Of course, but putting it that way wouldn't be as funny. ;-)
Actually, in one of my recent jobs, I spent a day or so going through an app's use of malloc(), which was used a lot to save data structures for a short time, then free() them. I replaced these calls with calls to a pair of routines that "freed" a chunk by putting it on a list of similar-sized chunks, to be re-used later. The result was a program that was maybe 5% bigger in most runs, but ran between 4 a 5 times faster. This reduced the task from typically a day or so down to a few hours. The client was very happy with the result. Sometimes it's worth paying a (competent ;-) programmer to do things like this. And sometimes it' not worth it.
(Yes, the program had been spending up to 80% of its time inside the malloc() and free() routines. They are a lot cruftier and slower than most people would guess. ;-)
One advantage of the increases in speed and memory is that you can use the practical approach of writing quick-and-dirty prototypes. If it's "good enough" and not used much, you might as well leave it that way. If it's used a lot, you can study the code, and find ways of optimizing it.

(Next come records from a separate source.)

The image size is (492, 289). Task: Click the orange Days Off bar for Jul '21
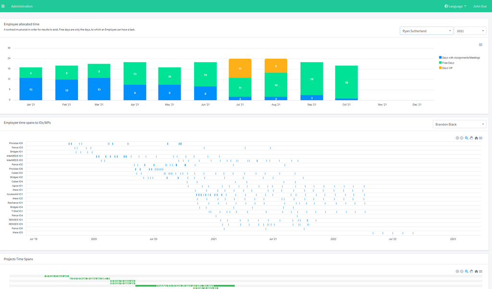(x=240, y=68)
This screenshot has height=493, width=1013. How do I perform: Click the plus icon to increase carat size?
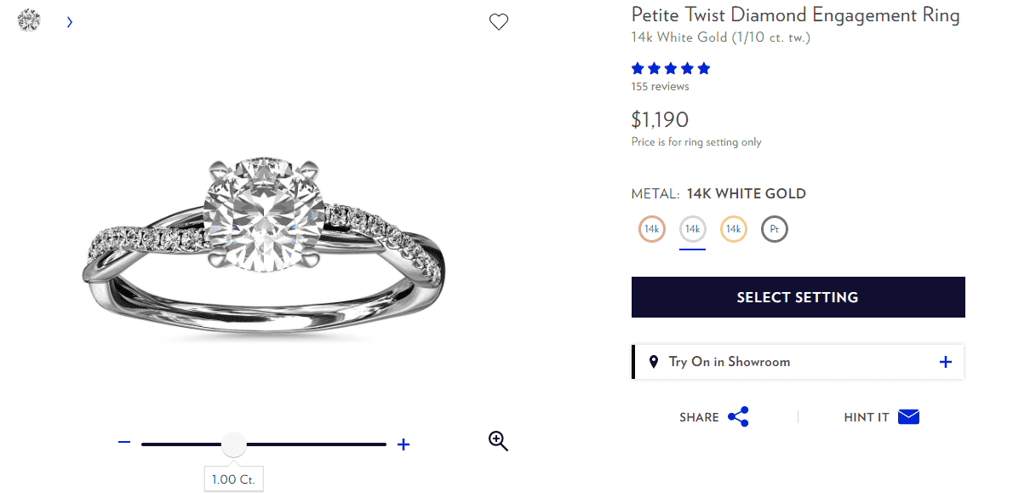[x=403, y=444]
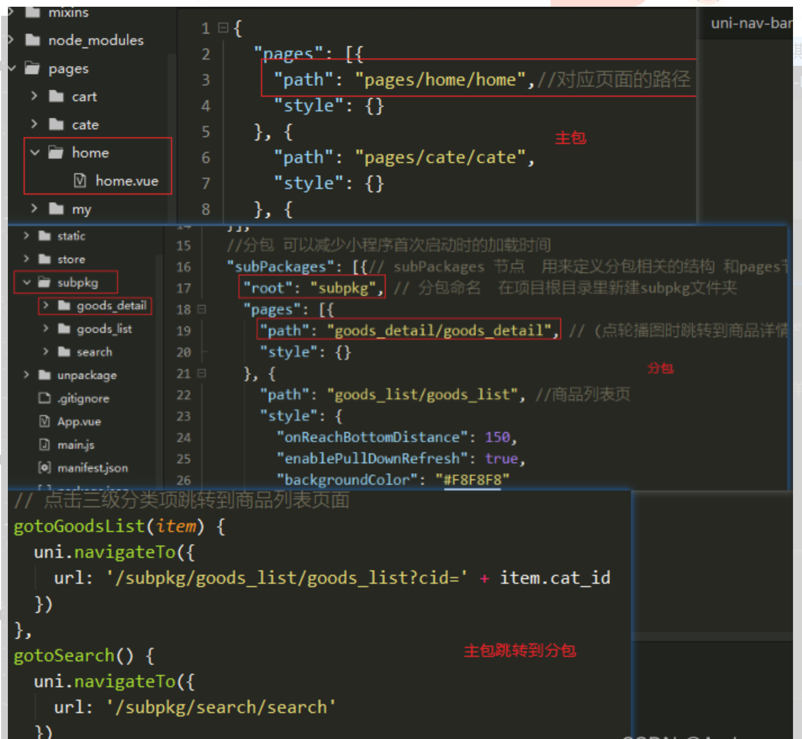Viewport: 802px width, 739px height.
Task: Select the my folder in pages
Action: (x=83, y=209)
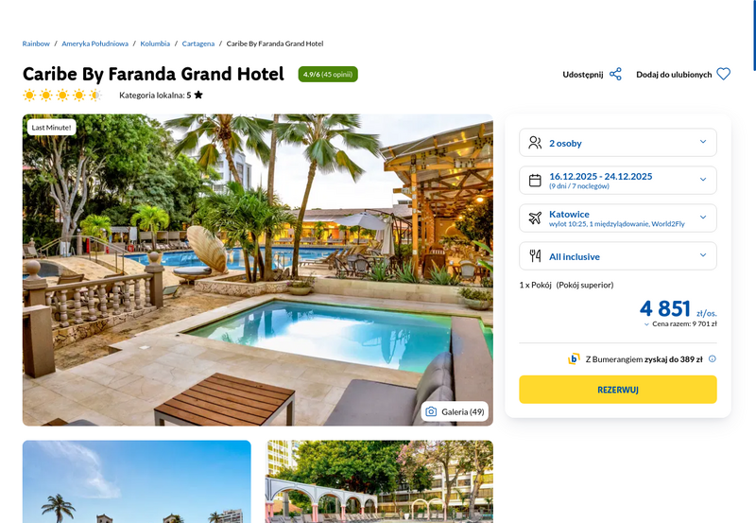Open Ameryka Południowa breadcrumb
Screen dimensions: 756x523
pos(95,44)
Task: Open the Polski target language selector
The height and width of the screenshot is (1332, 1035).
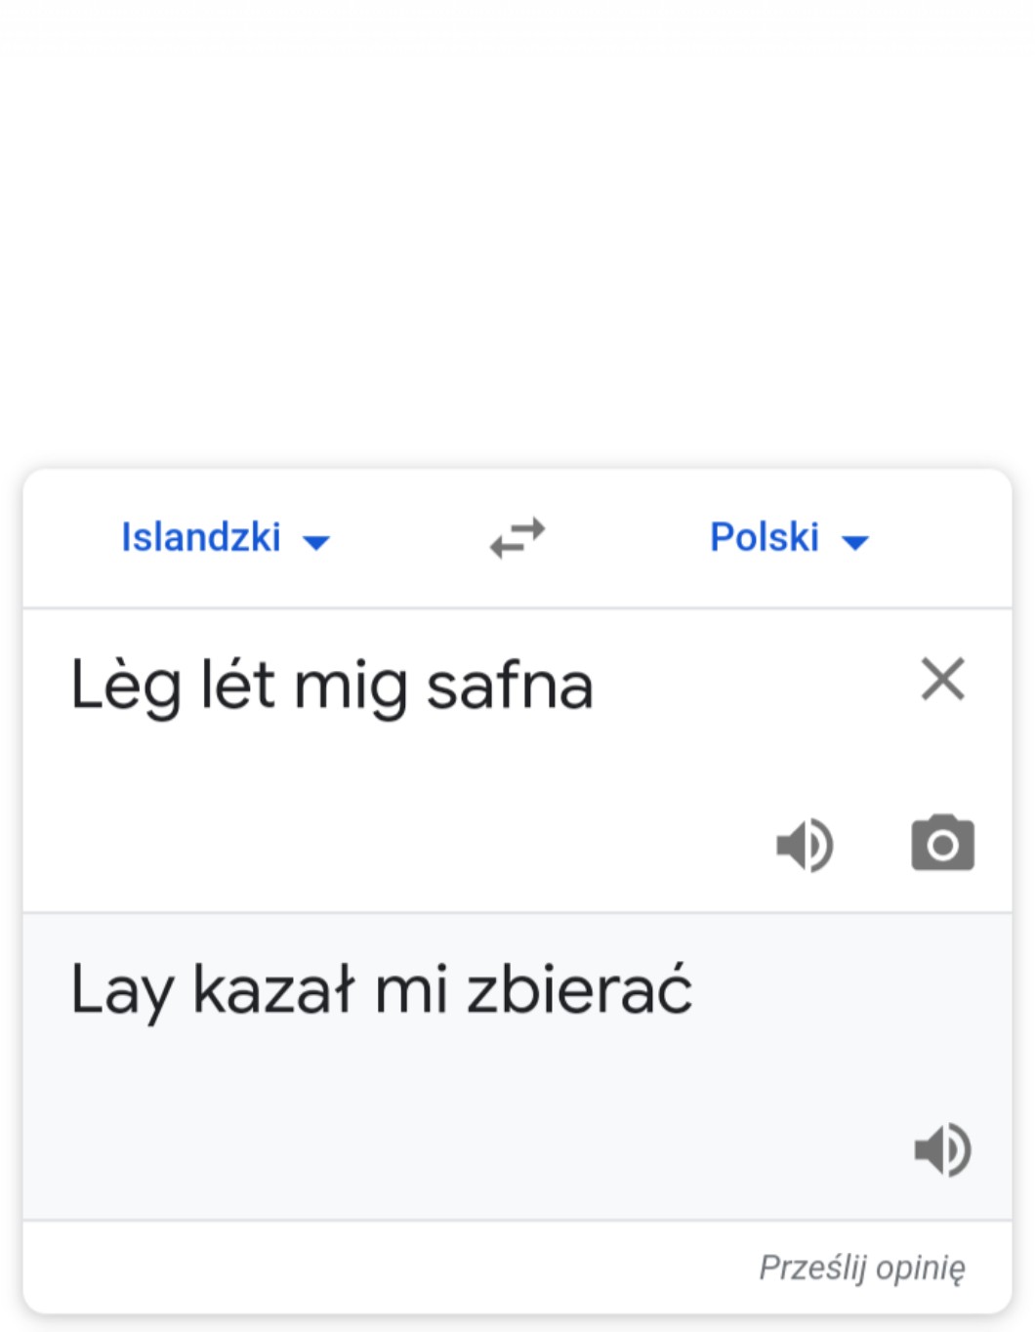Action: tap(765, 538)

But that's not nearly as funny as observing that the study and optimization part is rarely done, with results that most of us old-timers know well: It seems like the modern super-fast machines take as long to do most tasks as they old, slow machines did 20 or 30 years ago. The only real change is often just the flashy graphics surrounding the output (and lots of unused white space on the screen).
OTOH, I did just look at the local weather radar images on my laptop, and checked with google traffic for congested areas. Couldn't do those things 20 years ago.